» Exercise directions: Return all of the records below verbatim.

** Opening Material for the task block **

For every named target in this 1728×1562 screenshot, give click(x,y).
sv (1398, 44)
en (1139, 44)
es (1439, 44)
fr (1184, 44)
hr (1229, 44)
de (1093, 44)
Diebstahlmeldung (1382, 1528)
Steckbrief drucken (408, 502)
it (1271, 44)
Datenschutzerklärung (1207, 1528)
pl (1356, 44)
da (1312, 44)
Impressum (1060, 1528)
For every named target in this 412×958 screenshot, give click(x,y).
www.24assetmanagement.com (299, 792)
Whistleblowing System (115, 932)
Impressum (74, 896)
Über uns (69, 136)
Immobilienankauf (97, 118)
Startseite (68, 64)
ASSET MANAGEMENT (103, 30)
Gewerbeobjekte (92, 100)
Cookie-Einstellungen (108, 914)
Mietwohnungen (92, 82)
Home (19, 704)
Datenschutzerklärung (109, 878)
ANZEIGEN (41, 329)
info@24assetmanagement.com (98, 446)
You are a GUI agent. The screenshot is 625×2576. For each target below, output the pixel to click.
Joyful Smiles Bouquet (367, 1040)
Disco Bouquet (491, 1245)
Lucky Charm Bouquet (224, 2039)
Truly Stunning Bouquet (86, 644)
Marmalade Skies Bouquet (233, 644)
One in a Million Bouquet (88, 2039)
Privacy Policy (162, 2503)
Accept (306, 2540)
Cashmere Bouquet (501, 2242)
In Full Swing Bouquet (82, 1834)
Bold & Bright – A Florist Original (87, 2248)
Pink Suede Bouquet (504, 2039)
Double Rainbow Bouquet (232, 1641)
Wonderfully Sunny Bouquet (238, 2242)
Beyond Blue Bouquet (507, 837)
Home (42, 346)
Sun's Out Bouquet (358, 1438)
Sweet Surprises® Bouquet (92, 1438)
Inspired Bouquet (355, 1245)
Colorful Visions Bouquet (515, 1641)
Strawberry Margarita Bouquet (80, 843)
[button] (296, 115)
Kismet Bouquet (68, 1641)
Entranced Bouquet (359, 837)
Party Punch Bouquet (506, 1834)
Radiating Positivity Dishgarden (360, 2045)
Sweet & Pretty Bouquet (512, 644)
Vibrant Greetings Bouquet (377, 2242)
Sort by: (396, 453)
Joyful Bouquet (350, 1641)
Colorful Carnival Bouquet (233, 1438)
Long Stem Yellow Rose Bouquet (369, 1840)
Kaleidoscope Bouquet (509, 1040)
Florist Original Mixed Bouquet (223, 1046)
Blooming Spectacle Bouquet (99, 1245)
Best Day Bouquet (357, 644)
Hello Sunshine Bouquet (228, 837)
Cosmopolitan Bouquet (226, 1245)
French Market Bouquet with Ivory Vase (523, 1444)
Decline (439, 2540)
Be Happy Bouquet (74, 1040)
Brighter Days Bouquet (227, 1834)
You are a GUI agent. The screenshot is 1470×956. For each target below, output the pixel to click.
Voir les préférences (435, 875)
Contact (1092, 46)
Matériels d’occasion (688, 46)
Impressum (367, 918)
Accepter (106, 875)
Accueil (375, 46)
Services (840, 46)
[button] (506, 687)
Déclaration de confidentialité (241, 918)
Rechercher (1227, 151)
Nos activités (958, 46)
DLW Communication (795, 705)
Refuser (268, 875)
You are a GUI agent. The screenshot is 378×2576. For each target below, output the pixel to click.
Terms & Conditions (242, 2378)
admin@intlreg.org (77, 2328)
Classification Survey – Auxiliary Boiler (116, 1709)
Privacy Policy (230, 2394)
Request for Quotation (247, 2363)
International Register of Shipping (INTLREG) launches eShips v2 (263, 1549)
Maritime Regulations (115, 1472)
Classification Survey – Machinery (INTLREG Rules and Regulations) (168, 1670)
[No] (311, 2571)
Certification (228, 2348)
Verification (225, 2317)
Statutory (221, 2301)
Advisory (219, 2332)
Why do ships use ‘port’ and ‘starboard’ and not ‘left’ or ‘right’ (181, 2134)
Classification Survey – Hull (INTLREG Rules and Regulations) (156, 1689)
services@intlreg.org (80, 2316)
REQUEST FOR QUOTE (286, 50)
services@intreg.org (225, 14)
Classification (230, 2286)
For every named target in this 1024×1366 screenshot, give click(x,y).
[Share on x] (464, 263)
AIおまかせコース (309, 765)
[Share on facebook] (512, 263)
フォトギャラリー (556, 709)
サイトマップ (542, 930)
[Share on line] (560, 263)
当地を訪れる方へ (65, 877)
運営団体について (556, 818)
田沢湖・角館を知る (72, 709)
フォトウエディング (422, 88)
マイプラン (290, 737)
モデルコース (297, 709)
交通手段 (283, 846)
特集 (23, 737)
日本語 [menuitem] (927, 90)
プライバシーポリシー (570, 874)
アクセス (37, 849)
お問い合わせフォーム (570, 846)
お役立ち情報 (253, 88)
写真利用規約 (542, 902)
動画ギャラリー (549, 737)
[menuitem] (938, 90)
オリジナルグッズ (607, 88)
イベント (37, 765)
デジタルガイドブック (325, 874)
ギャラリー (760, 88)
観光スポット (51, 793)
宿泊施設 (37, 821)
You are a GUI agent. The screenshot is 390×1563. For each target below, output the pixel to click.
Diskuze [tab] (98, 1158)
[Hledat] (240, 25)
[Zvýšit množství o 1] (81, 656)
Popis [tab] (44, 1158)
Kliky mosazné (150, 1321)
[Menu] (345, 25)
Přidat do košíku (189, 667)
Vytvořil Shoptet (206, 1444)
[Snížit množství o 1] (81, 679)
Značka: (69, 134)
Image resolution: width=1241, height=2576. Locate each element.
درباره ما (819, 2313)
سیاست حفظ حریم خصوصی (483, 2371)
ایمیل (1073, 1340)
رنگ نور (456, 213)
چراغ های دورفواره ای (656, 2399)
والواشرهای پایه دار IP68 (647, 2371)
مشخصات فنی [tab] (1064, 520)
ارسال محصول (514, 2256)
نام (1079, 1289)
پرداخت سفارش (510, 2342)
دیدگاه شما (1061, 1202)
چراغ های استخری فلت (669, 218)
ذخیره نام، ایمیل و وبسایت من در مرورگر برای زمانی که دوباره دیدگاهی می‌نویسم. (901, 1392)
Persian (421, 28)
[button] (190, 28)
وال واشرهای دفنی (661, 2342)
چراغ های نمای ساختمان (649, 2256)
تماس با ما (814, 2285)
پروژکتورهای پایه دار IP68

** Closing Material for the task block **

» Answer space:
For every named target in this 1728×1562 screenshot, give click(x,y).
sv (1398, 44)
en (1139, 44)
es (1439, 44)
fr (1184, 44)
hr (1229, 44)
de (1093, 44)
Diebstahlmeldung (1382, 1528)
Steckbrief drucken (408, 502)
it (1271, 44)
Datenschutzerklärung (1207, 1528)
pl (1356, 44)
da (1312, 44)
Impressum (1060, 1528)
For every named target in this 412×958 screenshot, give click(x,y).
www.24assetmanagement.com (299, 792)
Whistleblowing System (115, 932)
Impressum (74, 896)
Über uns (69, 136)
Immobilienankauf (97, 118)
Startseite (68, 64)
ASSET MANAGEMENT (103, 30)
Gewerbeobjekte (92, 100)
Cookie-Einstellungen (108, 914)
Mietwohnungen (92, 82)
Home (19, 704)
Datenschutzerklärung (109, 878)
ANZEIGEN (41, 329)
info@24assetmanagement.com (98, 446)
You are a GUI agent. The screenshot is 625×2576. For each target below, output the pixel to click.
Joyful Smiles Bouquet (367, 1040)
Disco Bouquet (491, 1245)
Lucky Charm Bouquet (224, 2039)
Truly Stunning Bouquet (86, 644)
Marmalade Skies Bouquet (233, 644)
One in a Million Bouquet (88, 2039)
Privacy Policy (162, 2503)
Accept (306, 2540)
Cashmere Bouquet (501, 2242)
In Full Swing Bouquet (82, 1834)
Bold & Bright – A Florist Original (87, 2248)
Pink Suede Bouquet (504, 2039)
Double Rainbow Bouquet (232, 1641)
Wonderfully Sunny Bouquet (238, 2242)
Beyond Blue Bouquet (507, 837)
Home (42, 346)
Sun's Out Bouquet (358, 1438)
Sweet Surprises® Bouquet (92, 1438)
Inspired Bouquet (355, 1245)
Colorful Visions Bouquet (515, 1641)
Strawberry Margarita Bouquet (80, 843)
[button] (296, 115)
Kismet Bouquet (68, 1641)
Entranced Bouquet (359, 837)
Party Punch Bouquet (506, 1834)
Radiating Positivity Dishgarden (360, 2045)
Sweet & Pretty Bouquet (512, 644)
Vibrant Greetings Bouquet (377, 2242)
Sort by: (396, 453)
Joyful Bouquet (350, 1641)
Colorful Carnival Bouquet (233, 1438)
Long Stem Yellow Rose Bouquet (369, 1840)
Kaleidoscope Bouquet (509, 1040)
Florist Original Mixed Bouquet (223, 1046)
Blooming Spectacle Bouquet (99, 1245)
Best Day Bouquet (357, 644)
Hello Sunshine Bouquet (228, 837)
Cosmopolitan Bouquet (226, 1245)
French Market Bouquet with Ivory Vase (523, 1444)
Decline (439, 2540)
Be Happy Bouquet (74, 1040)
Brighter Days Bouquet (227, 1834)
You are a GUI agent. The screenshot is 1470×956. For each target below, output the pixel to click.
Voir les préférences (435, 875)
Contact (1092, 46)
Matériels d’occasion (688, 46)
Impressum (367, 918)
Accepter (106, 875)
Accueil (375, 46)
Services (840, 46)
[button] (506, 687)
Déclaration de confidentialité (241, 918)
Rechercher (1227, 151)
Nos activités (958, 46)
DLW Communication (795, 705)
Refuser (268, 875)
You are a GUI agent. The screenshot is 378×2576. For each target below, output the pixel to click.
Terms & Conditions (242, 2378)
admin@intlreg.org (77, 2328)
Classification Survey – Auxiliary Boiler (116, 1709)
Privacy Policy (230, 2394)
Request for Quotation (247, 2363)
International Register of Shipping (INTLREG) launches eShips v2 (263, 1549)
Maritime Regulations (115, 1472)
Classification Survey – Machinery (INTLREG Rules and Regulations) (168, 1670)
[No] (311, 2571)
Certification (228, 2348)
Verification (225, 2317)
Statutory (221, 2301)
Advisory (219, 2332)
Why do ships use ‘port’ and ‘starboard’ and not ‘left’ or ‘right’ (181, 2134)
Classification Survey – Hull (INTLREG Rules and Regulations) (156, 1689)
services@intlreg.org (80, 2316)
REQUEST FOR QUOTE (286, 50)
services@intreg.org (225, 14)
Classification (230, 2286)
For every named target in this 1024×1366 screenshot, give click(x,y).
[Share on x] (464, 263)
AIおまかせコース (309, 765)
[Share on facebook] (512, 263)
フォトギャラリー (556, 709)
サイトマップ (542, 930)
[Share on line] (560, 263)
当地を訪れる方へ (65, 877)
運営団体について (556, 818)
田沢湖・角館を知る (72, 709)
フォトウエディング (422, 88)
マイプラン (290, 737)
モデルコース (297, 709)
交通手段 (283, 846)
特集 (23, 737)
日本語 [menuitem] (927, 90)
プライバシーポリシー (570, 874)
アクセス (37, 849)
お問い合わせフォーム (570, 846)
お役立ち情報 (253, 88)
写真利用規約 (542, 902)
動画ギャラリー (549, 737)
[menuitem] (938, 90)
オリジナルグッズ (607, 88)
イベント (37, 765)
デジタルガイドブック (325, 874)
ギャラリー (760, 88)
観光スポット (51, 793)
宿泊施設 (37, 821)
You are a GUI agent. The screenshot is 390×1563. For each target below, output the pixel to click.
Diskuze [tab] (98, 1158)
[Hledat] (240, 25)
[Zvýšit množství o 1] (81, 656)
Popis [tab] (44, 1158)
Kliky mosazné (150, 1321)
[Menu] (345, 25)
Přidat do košíku (189, 667)
Vytvořil Shoptet (206, 1444)
[Snížit množství o 1] (81, 679)
Značka: (69, 134)
Image resolution: width=1241, height=2576. Locate each element.
درباره ما (819, 2313)
سیاست حفظ حریم خصوصی (483, 2371)
ایمیل (1073, 1340)
رنگ نور (456, 213)
چراغ های دورفواره ای (656, 2399)
والواشرهای پایه دار IP68 (647, 2371)
مشخصات فنی [tab] (1064, 520)
ارسال محصول (514, 2256)
نام (1079, 1289)
پرداخت سفارش (510, 2342)
دیدگاه شما (1061, 1202)
چراغ های استخری فلت (669, 218)
ذخیره نام، ایمیل و وبسایت من در مرورگر برای زمانی که دوباره دیدگاهی می‌نویسم. (901, 1392)
Persian (421, 28)
[button] (190, 28)
وال واشرهای دفنی (661, 2342)
چراغ های نمای ساختمان (649, 2256)
تماس با ما (814, 2285)
پروژکتورهای پایه دار IP68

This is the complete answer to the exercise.